1

I'm using the Aster Basket_Generator function to calculate a basket from a table of purchases (retail_purchases). I can create the basket without issue using the following code:

SELECT order_number, gsi_sku1, gsi_sku2, Count(1) 
FROM basket_generator(
    ON retail_purchases 
    PARTITION BY order_number 
    BASKET_SIZE(2) 
    BASKET_ITEM('gsi_sku')
    ACCUMULATE('order_number')
) 
WHERE gsi_sku1 in (11001788, 12002389) 
GROUP BY 1, 2, 3; 
LIMIT 10;

What I'd like to do additionally, is to calculate the average value of each basket. Ideally that would be returned to me as one column, but I'd be completely satisfied with the average sale price for each item in the basket.

I've tried the following:

SELECT order_number, gsi_sku1, gsi_sku2, avg(sales_amt), Count(1) 
FROM basket_generator(
    ON retail_purchases 
    PARTITION BY order_number 
    BASKET_SIZE(2) 
    BASKET_ITEM('gsi_sku')
    ACCUMULATE('order_number', 'sales_amt')
) 
WHERE gsi_sku1 in (11001788, 12002389) 
GROUP BY 1, 2, 3; 
LIMIT 10;

But the avg(sales_amt) column doesn't seem to be returning the correct value. What's the recommended way to calculate basket aggregates when using the Aster Basket_Generator analytic function?

topchef
  • 19,091
  • 9
  • 63
  • 102
TWAndrews
  • 113
  • 1
  • 4
  • @topchef, what is `sql-mr` and how is it relevant here? – Charles Oct 16 '13 at 16:44
  • Function _basket_generator_ is part of Aster Analytics Foundation, which is set of analytical functions included with Aster software. All of these functions are SQL-MR functions. SQL-MR is map-reduce framework in Aster using which one can implement and run map-reduce tasks (in Java or other languages) across nodes transparently and inside SQL code. – topchef Oct 16 '13 at 17:47

1 Answers1

0

From Aster documentation on basket_generator:

Columns in the ACCUMULATE clause should be a subset of the columns in the PARTITION BY clause. Otherwise the deterministic property is not guaranteed.

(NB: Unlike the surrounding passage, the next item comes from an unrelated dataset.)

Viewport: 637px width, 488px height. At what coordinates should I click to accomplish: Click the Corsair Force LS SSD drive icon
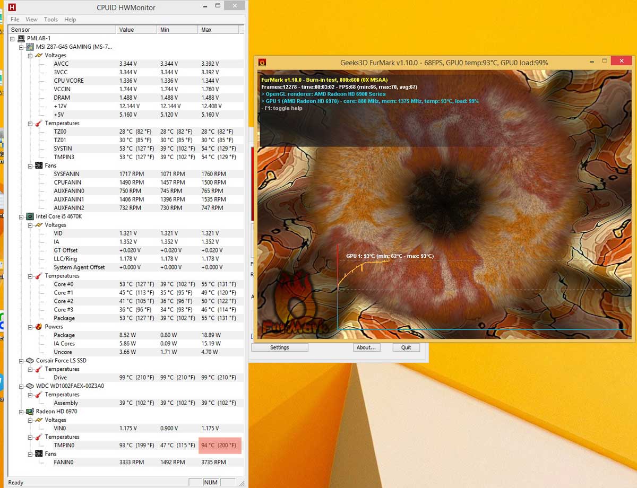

Thus, your approach doesn't hold as sales_amt is not part of PARTION BY (and rightly so since prices change).

One option is to place results of basket_generator into new table and then join it to your product catalog that contains prices - resulting table will contain prices to calculate average sale prices.

topchef
  • 19,091
  • 9
  • 63
  • 102